Lockdown Blues (Gee) was something I came up with while walking the dogs. I expect many other people have written similar songs. Here I wanted to recreate the atmosphere of a jam session. The only GarageBand sound here is the stand-up bass. Everything else is 'real' - piano, electric guitar, two acoustic guitars, djembe drum and accordion. I did it in free time, which shows, rather. It's much faster at the end than at the beginning.

A Change AMJ (Cooke/ Holler) is a medley of two favourites, the first by Sam Cooke, the second made famous by Marvin Gaye.

-=0=-

Technical Notes for People Who Like That Sort Of Thing: My recording platform of choice is GarageBand 11, which I have used on a previous project. I trigger the GarageBand sounds with a Keystation Mk3 49 USB keyboard from M-Audio. For anyone who asks, I do not intend to upgrade to Logic or any other platform, for fear of being lost in minutiae and distracted from the business of making music. Yes, it has its limitations, but I enjoy working with (and around) them. 

Nearly all the organ, clavinet and electric piano sounds are from a Crumar Mojo 61 drawbar keyboard, and most of the acoustic piano sounds come from a Yamaha Clavinova CLP20. 

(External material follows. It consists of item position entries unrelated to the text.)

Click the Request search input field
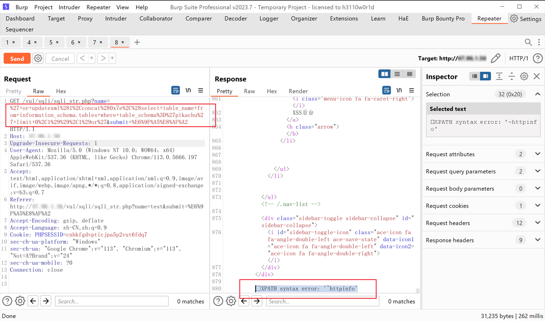This screenshot has width=545, height=321. pyautogui.click(x=112, y=301)
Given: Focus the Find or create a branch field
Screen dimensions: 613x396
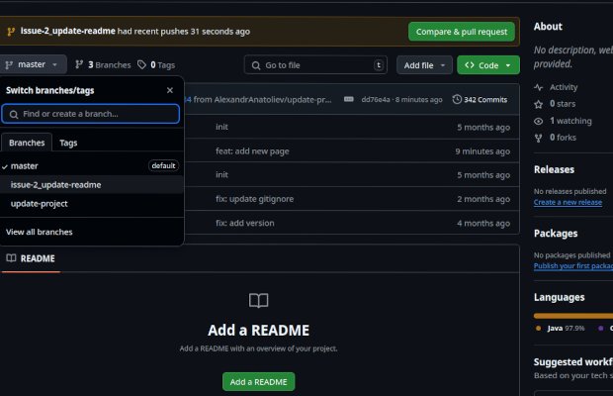Looking at the screenshot, I should (x=91, y=114).
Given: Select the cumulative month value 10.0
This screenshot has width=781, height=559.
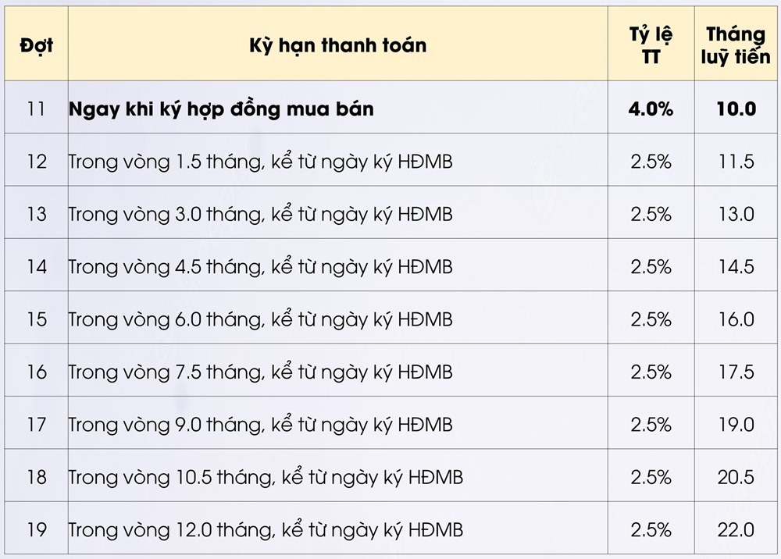Looking at the screenshot, I should pyautogui.click(x=736, y=109).
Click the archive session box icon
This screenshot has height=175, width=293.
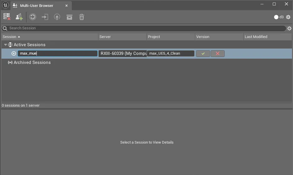[x=69, y=17]
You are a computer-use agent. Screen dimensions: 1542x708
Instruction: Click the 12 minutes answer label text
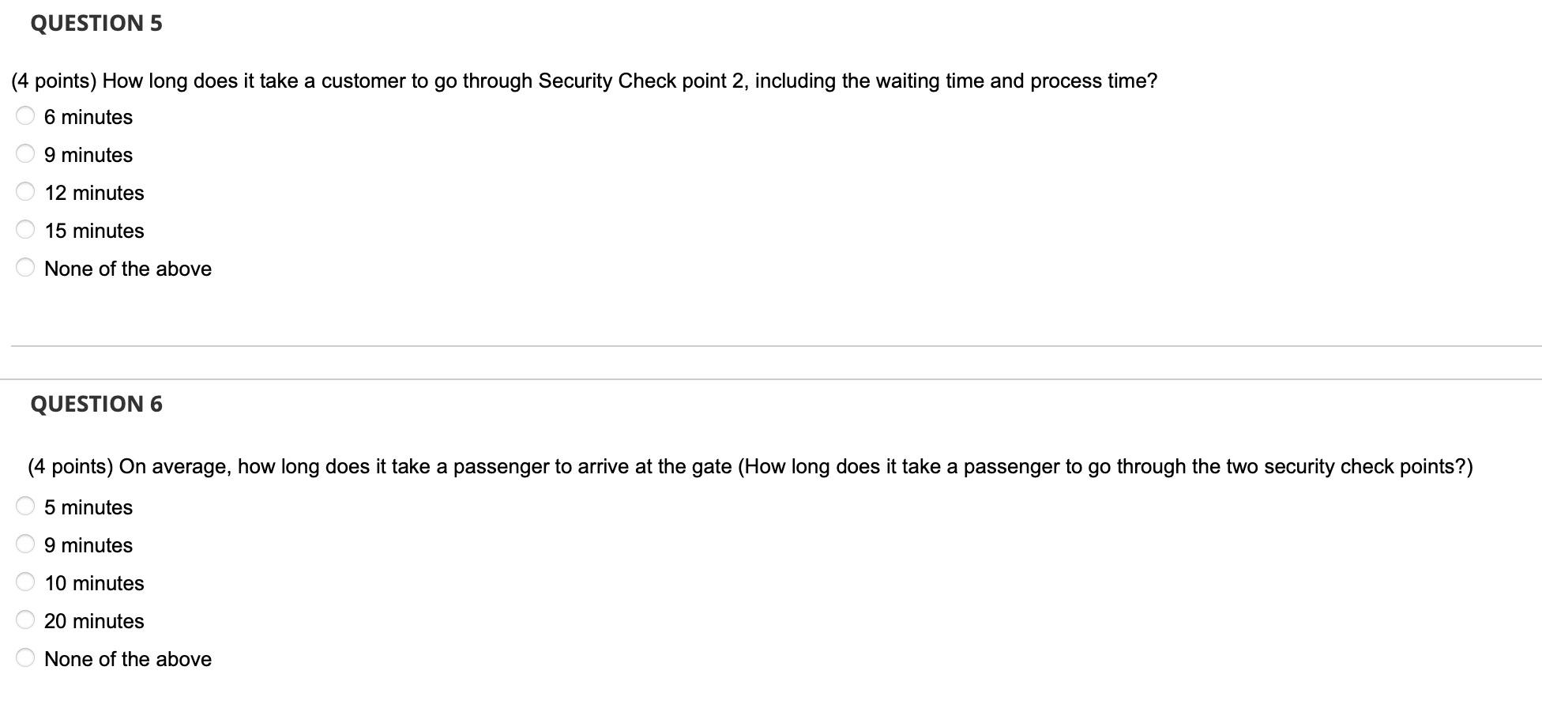click(x=94, y=193)
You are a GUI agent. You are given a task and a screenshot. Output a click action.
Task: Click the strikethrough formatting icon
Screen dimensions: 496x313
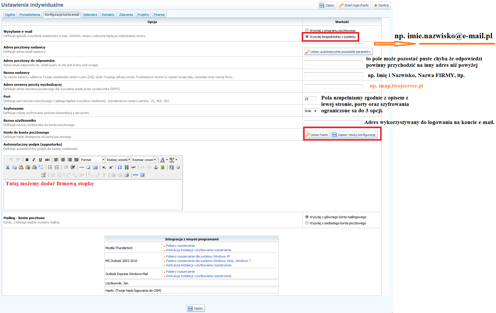[x=47, y=160]
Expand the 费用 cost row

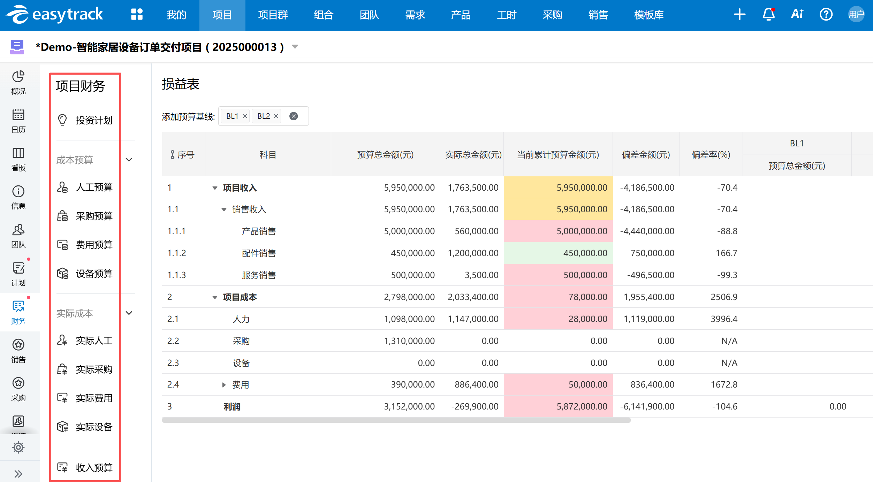point(224,385)
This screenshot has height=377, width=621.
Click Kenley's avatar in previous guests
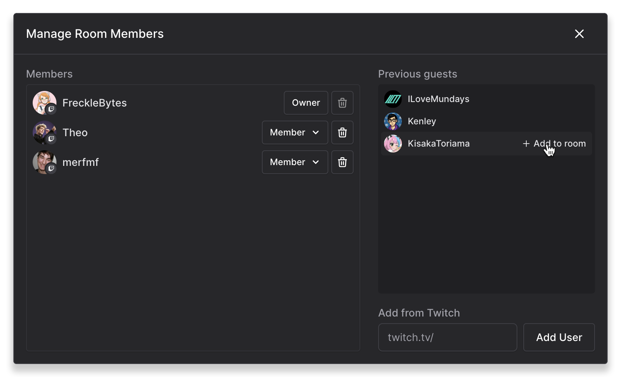393,121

Some of the accordion is from a tiny 12-bass Bell model reputedly once owned by John Paul Jones of Led Zeppelin. The rest is from a great big Galotta 120-bass model I got for my 18th birthday and which still offers hours of innocent pleasure forty years later, for me, if not my neighbours. 

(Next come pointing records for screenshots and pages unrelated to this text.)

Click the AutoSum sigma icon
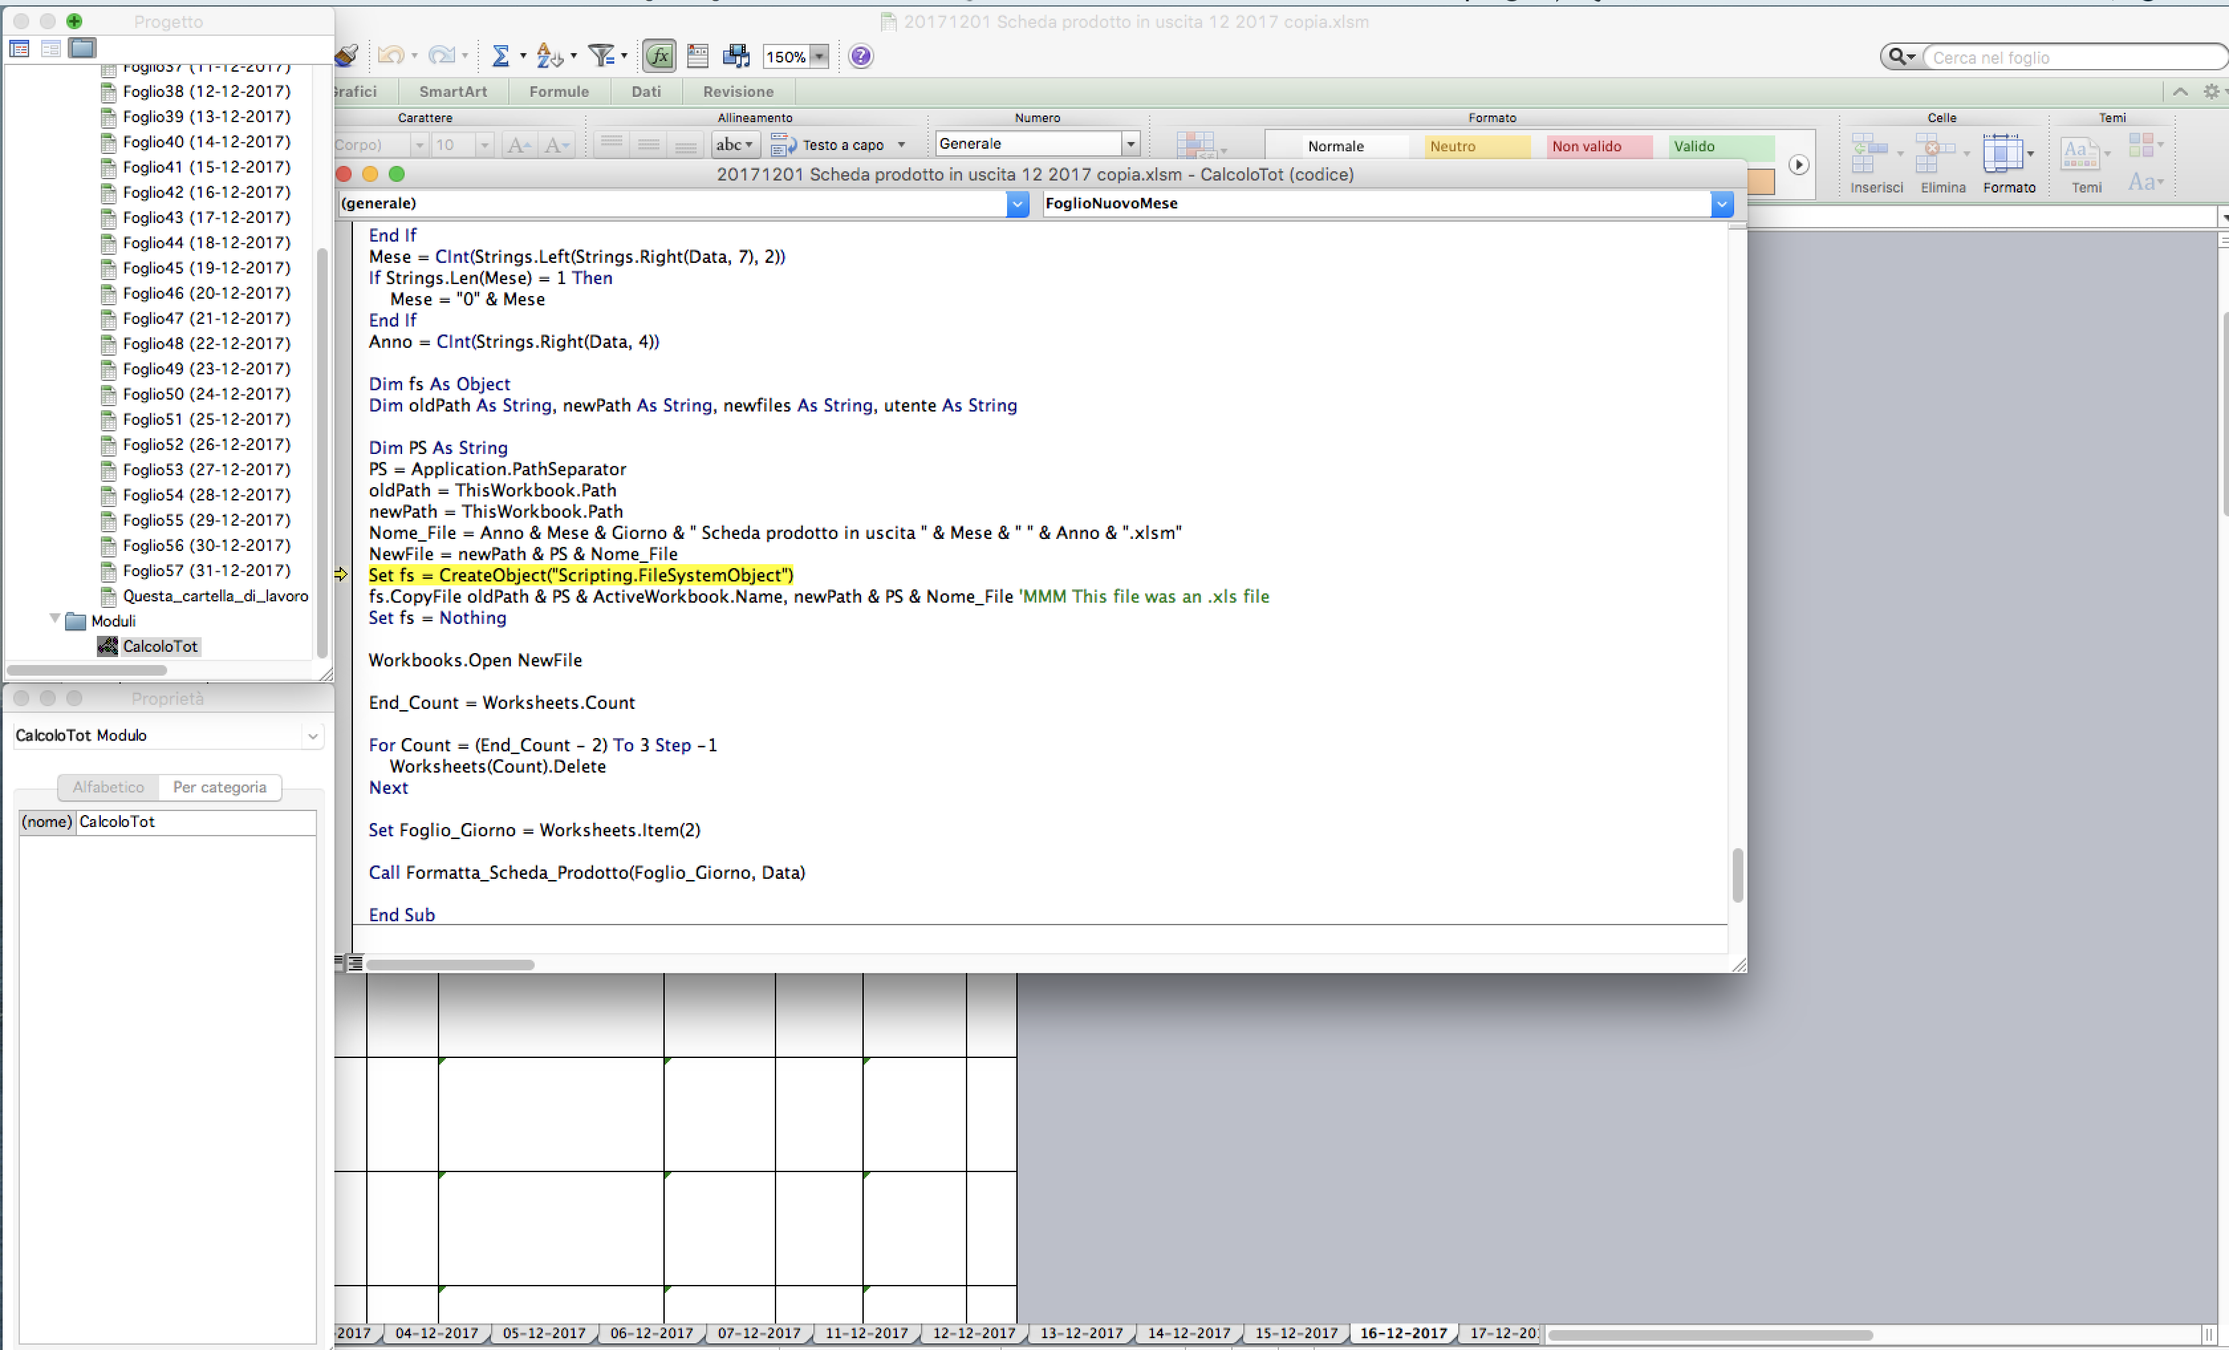The image size is (2229, 1350). 500,56
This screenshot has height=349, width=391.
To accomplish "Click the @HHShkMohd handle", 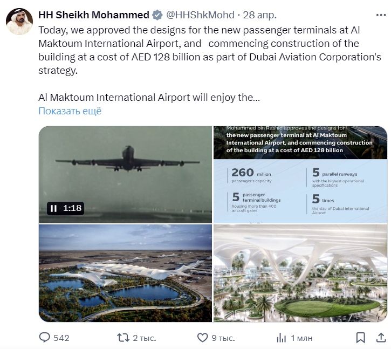I will 201,15.
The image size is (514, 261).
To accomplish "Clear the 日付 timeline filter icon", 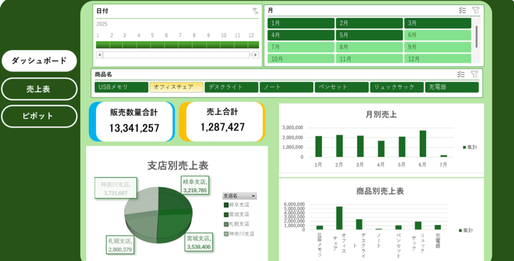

Some of what sounds like guitar is faked through GarageBand.This includes everything that's meant to sound like lead guitar. My capability in guitar is strictly rhythm. What passes for real electric guitar comes from an Epiphone Les Paul I-P90. There is also some real acoustic guitar (a budget 6-string with the top string removed, as I kept bumping into it) and real acoustic slide guitar (a different budget 6-string acoustic). There's also a metal djembe drum, which supplies all the rhythm in Lockdown Blues and is the only instrument on What BB Did Next.

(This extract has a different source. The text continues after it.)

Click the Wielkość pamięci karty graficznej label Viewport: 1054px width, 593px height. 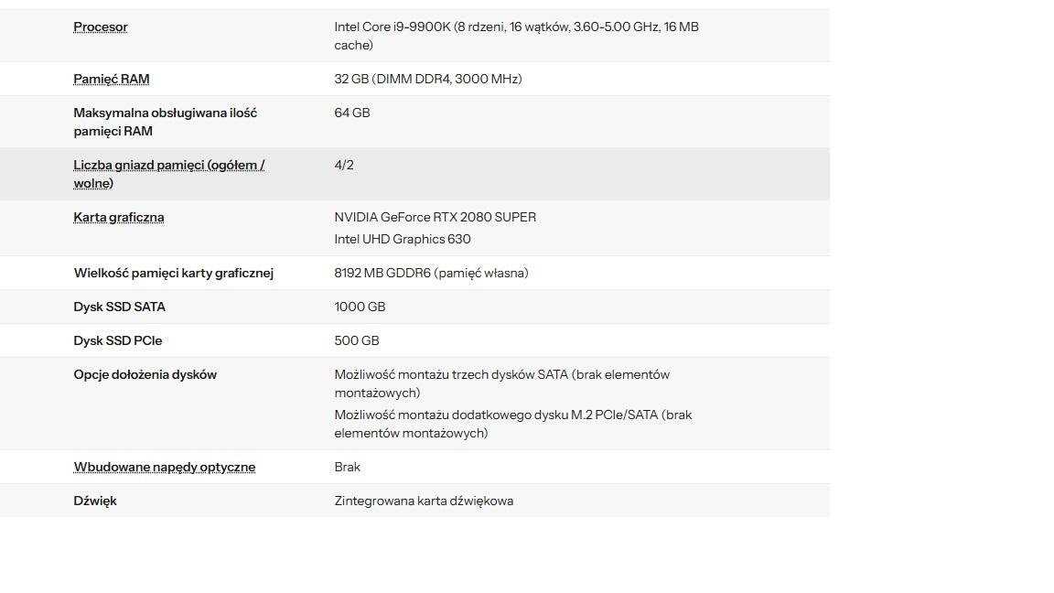(174, 273)
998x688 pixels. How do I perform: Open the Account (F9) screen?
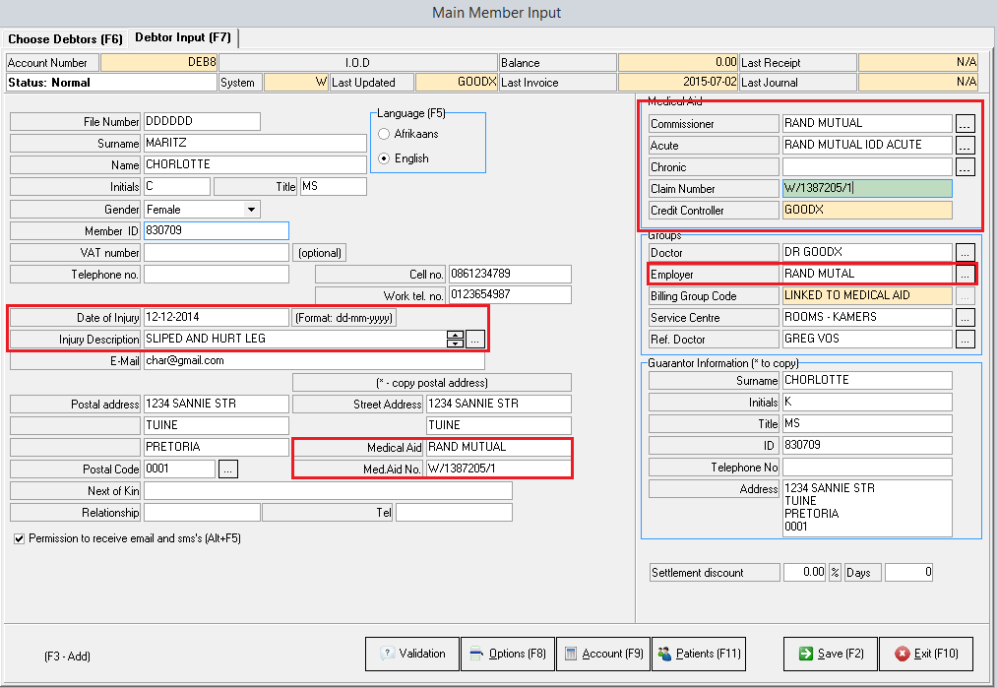tap(602, 654)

Vocals (as well as accordion, acoustic guitar and djembe) are recorded through a no-name microphone, and all external sounds go into a Behringer Xenyx 802 mixer, which feeds the sound into a 2009 model 24-inch iMac running OSX Lion. (Don't knock it - it's much stabler than my other iMac, which has OSX Catalina, and also has a handy CD slot, so I can burn CDs). Monitoring is through a Behringer Xenyx 302 mixer, Bose bookshelf speakers and Beyerdynamic DT 150 headphones. So now you know.